§ **Tarefa 1**: Transcreva o trecho do artigo sobre a nota que os portugueses dão ao seu país que começa nas palavras "O país está" e termina depois de "não podemos ignorar.".
§ **Tarefa 2**: Prossiga o artigo sobre a nota que os portugueses dão ao seu país, escrevendo o que viria depois da última frase apresentada.

§ **Secção do documento**:
Artur Coimbra, in Correio do Minho
“Entre os europeus, portugueses são os que dão pior nota ao seu país”, lê-se, em título, numa notícia do Público (21 de Setembro). A nota referia, em subtítulo, que ”quase 70% dos portugueses de classe média dizem que o seu nível de vida piorou no espaço de um ano”.
Que os portugueses, nos dias de hoje, dão péssima nota ao seu país, é uma asserção que não constitui qualquer surpresa, tão evidente se apresenta. É “óbvio ululante”, como diria o grande jornalista Baptista Bastos, quando colaborava há largos anos, acutilantemente, neste mesmo diário.
O país está numa profunda depressão, a nível económico, social, cultural, mental. Todos concluímos nesse sentido, pela experiência do quotidiano, nas conversas da rua, do café, do mercado, da família. Pelo que “vemos, ouvimos e lemos” e não podemos ignorar.

§ **Material de origem**:
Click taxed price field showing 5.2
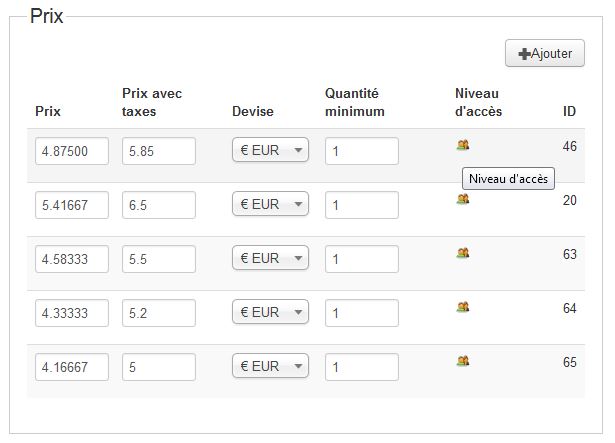615x443 pixels. pyautogui.click(x=159, y=314)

§ **Resultado do exercício 1**:
O país está numa profunda depressão, a nível económico, social, cultural, mental. Todos concluímos nesse sentido, pela experiência do quotidiano, nas conversas da rua, do café, do mercado, da família. Pelo que “vemos, ouvimos e lemos” e não podemos ignorar.

§ **Resultado do exercício 2**:
Nem poderia ser de outro modo num país que tem um governo cuja agenda passa, deliberadamente, pelo empobrecimento generalizado da classe média, a pretexto do cumprimento do “memorando de entendimento” estabelecido com a troika, que há muito foi subvertido. O que o governo diz hoje que é o memorando nada tem a ver com o documento que foi assinado há um ano e meio, pelo executivo anterior.
As metas apresentadas visam o esmagamento, seja por corte de salários ou de pensões, seja por confisco fiscal, de quem ainda tem algum poder de compra. Porque os pobres estão isentos de todos os tributos e os ricos passam no crivo dos impostos, pagando menos, percentualmente, que os trabalhadores por conta de ou-trem, o que não deixa de ser revoltante. Alem da reiterada estratégia de “branqueamentos” e evasões fiscais de que são peritos, com toda a impunidade!...
Como poderia dar boa nota ao seu país um povo permanentemente agredido na sua dignidade, na sua qualidade de vida, na sua esperança? Um povo triste, desencantado, sem perspectivas presentes e futuras, perante um país que este governo quer destruir nos seus fundamentos, na sua constitucionalidade, no seu “Estado Social”, nas suas conquistas adquiridas ao longo de mais de trinta anos, depois do glorioso 25 de Abril de 1974?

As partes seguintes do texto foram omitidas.